Peace in Colombia


by Arleen Rodríguez Derivet

“Peace in Colombia” by Fidel Castro Ruz.  The title and the author’s name would be enough to turn this into the most widely sought-after and read book these days throughout the world.  Just looking at the excellent presentation of this publication by Editora Política leads one to imagine that its pages are a treasury of the personal opinions of the extraordinary statesman who writes about a complex and dark chapter in our times and region.

What cannot be revealed by a glance at the cover is what this book is in reality: nothing less than a vital half-century slice of contemporary history, narrated by one of its fundamental protagonists, possessing all the charm of a novel, while being absolutely true to facts. 

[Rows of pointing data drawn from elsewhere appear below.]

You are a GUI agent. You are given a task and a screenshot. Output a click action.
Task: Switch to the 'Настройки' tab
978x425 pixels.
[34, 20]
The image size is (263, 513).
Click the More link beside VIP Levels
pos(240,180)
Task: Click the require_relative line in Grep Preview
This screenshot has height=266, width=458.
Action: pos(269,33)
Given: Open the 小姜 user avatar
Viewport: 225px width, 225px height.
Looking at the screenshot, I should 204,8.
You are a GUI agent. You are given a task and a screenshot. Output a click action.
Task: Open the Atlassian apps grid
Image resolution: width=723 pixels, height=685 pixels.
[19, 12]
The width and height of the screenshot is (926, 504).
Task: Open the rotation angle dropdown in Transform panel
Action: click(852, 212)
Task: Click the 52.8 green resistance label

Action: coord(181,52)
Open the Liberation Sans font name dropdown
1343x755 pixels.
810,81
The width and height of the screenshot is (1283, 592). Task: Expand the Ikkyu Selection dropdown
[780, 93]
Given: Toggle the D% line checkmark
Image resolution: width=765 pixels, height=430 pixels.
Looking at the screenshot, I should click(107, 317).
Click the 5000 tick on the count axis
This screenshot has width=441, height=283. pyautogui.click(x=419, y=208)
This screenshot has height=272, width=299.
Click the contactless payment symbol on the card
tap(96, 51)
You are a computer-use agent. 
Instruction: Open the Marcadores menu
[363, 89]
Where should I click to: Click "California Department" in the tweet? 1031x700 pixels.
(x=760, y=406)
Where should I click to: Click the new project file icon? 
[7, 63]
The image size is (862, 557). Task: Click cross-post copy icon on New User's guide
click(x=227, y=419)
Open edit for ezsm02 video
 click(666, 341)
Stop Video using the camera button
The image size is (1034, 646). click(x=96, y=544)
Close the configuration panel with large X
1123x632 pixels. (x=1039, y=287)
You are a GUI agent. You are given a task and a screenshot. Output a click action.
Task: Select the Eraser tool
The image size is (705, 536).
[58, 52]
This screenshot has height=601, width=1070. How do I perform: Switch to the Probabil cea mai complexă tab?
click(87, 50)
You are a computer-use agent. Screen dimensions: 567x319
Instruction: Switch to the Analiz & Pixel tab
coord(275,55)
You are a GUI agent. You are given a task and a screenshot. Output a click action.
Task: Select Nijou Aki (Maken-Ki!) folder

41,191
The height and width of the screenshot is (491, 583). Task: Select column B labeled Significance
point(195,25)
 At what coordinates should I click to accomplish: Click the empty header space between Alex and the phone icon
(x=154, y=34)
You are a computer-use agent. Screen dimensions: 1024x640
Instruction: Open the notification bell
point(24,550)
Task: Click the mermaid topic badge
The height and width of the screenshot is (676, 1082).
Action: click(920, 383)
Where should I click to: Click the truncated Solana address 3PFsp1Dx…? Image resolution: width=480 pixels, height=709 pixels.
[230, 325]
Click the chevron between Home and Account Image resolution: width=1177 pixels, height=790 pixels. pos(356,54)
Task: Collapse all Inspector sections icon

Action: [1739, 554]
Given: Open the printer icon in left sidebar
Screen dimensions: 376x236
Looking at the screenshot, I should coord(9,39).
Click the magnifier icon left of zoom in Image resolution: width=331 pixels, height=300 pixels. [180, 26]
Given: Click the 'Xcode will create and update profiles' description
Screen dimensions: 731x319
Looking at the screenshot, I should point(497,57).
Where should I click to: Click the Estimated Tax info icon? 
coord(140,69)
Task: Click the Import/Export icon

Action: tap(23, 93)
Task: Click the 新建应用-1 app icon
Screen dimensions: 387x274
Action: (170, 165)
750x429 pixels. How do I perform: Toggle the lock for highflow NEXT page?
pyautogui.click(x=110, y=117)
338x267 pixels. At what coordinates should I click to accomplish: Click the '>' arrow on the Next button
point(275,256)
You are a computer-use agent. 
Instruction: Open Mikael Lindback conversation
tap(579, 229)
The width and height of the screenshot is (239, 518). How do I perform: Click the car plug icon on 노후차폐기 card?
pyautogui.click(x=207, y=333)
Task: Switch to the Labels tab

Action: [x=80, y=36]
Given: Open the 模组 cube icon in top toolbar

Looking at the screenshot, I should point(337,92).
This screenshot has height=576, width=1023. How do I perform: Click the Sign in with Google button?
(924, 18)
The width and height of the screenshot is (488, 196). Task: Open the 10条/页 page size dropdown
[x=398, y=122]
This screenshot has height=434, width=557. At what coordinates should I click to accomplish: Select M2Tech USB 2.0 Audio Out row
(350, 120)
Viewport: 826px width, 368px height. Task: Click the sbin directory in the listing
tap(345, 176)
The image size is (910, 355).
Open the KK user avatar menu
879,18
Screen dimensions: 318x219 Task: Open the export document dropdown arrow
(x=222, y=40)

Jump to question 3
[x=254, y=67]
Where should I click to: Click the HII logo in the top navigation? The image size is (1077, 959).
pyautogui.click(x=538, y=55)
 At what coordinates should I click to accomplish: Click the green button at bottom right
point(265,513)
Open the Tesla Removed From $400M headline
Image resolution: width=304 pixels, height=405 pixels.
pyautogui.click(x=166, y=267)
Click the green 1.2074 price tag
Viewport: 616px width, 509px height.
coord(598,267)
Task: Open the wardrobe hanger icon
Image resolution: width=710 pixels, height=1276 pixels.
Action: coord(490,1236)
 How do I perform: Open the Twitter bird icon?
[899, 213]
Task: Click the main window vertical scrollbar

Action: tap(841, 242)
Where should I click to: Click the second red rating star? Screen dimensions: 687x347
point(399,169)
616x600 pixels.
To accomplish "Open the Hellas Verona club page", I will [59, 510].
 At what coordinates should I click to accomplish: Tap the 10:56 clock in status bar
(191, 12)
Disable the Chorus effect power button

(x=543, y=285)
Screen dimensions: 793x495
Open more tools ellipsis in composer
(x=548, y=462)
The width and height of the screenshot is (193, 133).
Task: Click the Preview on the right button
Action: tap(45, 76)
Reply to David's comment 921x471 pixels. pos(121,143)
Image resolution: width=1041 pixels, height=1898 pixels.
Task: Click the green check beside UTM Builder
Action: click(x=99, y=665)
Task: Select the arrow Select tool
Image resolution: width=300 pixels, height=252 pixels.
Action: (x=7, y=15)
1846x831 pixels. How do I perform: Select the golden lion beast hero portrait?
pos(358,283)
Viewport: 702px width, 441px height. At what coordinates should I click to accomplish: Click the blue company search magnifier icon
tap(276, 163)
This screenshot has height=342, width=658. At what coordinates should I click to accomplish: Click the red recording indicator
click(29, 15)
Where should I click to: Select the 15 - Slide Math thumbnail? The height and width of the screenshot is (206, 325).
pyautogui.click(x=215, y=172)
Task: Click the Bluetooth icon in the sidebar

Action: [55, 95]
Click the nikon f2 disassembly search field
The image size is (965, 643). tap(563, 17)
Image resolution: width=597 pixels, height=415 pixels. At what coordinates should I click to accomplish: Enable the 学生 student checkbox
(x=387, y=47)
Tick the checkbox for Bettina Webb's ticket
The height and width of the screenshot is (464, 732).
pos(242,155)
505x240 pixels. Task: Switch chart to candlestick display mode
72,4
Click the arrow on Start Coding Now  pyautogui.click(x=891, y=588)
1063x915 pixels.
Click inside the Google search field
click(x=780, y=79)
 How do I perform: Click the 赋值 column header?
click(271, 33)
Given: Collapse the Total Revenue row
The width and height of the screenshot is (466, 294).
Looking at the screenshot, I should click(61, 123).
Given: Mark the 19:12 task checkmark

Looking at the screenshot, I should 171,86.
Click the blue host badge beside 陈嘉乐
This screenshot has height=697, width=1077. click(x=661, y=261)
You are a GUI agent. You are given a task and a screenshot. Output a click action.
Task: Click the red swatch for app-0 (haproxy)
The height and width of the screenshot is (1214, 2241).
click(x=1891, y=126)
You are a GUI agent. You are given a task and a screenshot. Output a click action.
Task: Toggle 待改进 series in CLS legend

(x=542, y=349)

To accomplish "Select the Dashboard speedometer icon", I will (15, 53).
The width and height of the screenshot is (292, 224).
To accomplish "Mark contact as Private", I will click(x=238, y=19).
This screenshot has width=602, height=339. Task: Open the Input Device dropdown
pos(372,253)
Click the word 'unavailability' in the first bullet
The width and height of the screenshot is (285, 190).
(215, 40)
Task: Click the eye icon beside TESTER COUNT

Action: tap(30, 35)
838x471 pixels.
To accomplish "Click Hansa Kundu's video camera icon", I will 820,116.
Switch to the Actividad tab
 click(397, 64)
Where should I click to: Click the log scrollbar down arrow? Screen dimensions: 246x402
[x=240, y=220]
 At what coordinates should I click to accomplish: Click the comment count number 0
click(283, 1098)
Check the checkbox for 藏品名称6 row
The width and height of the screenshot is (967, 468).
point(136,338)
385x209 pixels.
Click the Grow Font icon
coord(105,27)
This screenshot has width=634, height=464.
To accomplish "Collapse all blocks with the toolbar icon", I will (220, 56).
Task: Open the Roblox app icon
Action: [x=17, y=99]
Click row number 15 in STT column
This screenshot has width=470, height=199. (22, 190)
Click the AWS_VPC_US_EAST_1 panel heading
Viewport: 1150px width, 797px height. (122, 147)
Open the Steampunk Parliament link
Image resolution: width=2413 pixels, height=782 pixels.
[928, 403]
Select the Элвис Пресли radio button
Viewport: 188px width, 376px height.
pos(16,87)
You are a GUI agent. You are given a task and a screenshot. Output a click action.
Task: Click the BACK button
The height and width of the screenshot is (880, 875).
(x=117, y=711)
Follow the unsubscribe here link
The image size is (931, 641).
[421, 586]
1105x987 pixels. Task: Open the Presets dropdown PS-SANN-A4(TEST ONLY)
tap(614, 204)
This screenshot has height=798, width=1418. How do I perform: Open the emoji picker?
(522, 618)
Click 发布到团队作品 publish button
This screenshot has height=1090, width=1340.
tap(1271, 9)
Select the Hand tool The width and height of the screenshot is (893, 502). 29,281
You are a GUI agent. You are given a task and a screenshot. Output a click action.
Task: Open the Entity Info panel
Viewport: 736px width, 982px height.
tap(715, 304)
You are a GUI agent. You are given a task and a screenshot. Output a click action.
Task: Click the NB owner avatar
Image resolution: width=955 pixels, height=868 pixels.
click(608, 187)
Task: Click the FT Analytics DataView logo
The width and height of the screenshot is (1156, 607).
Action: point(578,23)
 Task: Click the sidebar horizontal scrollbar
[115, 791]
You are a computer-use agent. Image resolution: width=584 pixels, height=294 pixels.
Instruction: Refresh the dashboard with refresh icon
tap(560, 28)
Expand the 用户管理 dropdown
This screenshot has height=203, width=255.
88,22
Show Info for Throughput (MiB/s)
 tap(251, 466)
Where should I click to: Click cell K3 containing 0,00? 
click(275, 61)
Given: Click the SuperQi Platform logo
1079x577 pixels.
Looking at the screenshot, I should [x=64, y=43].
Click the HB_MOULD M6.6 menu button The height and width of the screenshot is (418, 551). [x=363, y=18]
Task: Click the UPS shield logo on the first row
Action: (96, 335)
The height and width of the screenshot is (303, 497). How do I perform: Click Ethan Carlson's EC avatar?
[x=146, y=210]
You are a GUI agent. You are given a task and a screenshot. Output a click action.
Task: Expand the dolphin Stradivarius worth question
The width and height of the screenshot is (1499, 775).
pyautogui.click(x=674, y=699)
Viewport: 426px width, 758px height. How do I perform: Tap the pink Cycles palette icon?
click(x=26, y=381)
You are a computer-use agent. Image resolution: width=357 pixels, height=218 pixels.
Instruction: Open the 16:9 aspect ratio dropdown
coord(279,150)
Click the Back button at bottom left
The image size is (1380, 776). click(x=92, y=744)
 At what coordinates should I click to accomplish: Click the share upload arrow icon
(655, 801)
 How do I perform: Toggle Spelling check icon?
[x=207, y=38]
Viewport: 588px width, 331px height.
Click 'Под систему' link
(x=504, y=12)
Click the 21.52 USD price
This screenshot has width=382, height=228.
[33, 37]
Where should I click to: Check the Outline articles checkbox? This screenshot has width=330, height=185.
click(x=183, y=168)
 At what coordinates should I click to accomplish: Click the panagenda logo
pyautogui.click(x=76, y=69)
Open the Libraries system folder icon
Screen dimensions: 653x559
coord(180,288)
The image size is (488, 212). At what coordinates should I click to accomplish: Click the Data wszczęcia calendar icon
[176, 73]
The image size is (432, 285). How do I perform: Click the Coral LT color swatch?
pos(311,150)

Here we have, with all the meticulously detailed notes by way of reports and documents, unpublished until today, everything we have ever wanted to know about the internal workings of the negotiations between the various Colombian governments and the leadership of the Cuban Revolution, with or without diplomatic relations, in order to remove the impediments to peace talks, rescue hostages and even to avoid massacres, as the ones that might have taken place as a result of the plan of the Julio César Turbay Ayala government to storm the Dominican Embassy, taken in the first months of 1980 by an M-19 commando group.

The book’s 16 chapters, including introduction and epilogue, contain significant revelations and they document, for the first time, events that were scattered throughout press clippings or which remained in sparsely circulated books, unknown to many.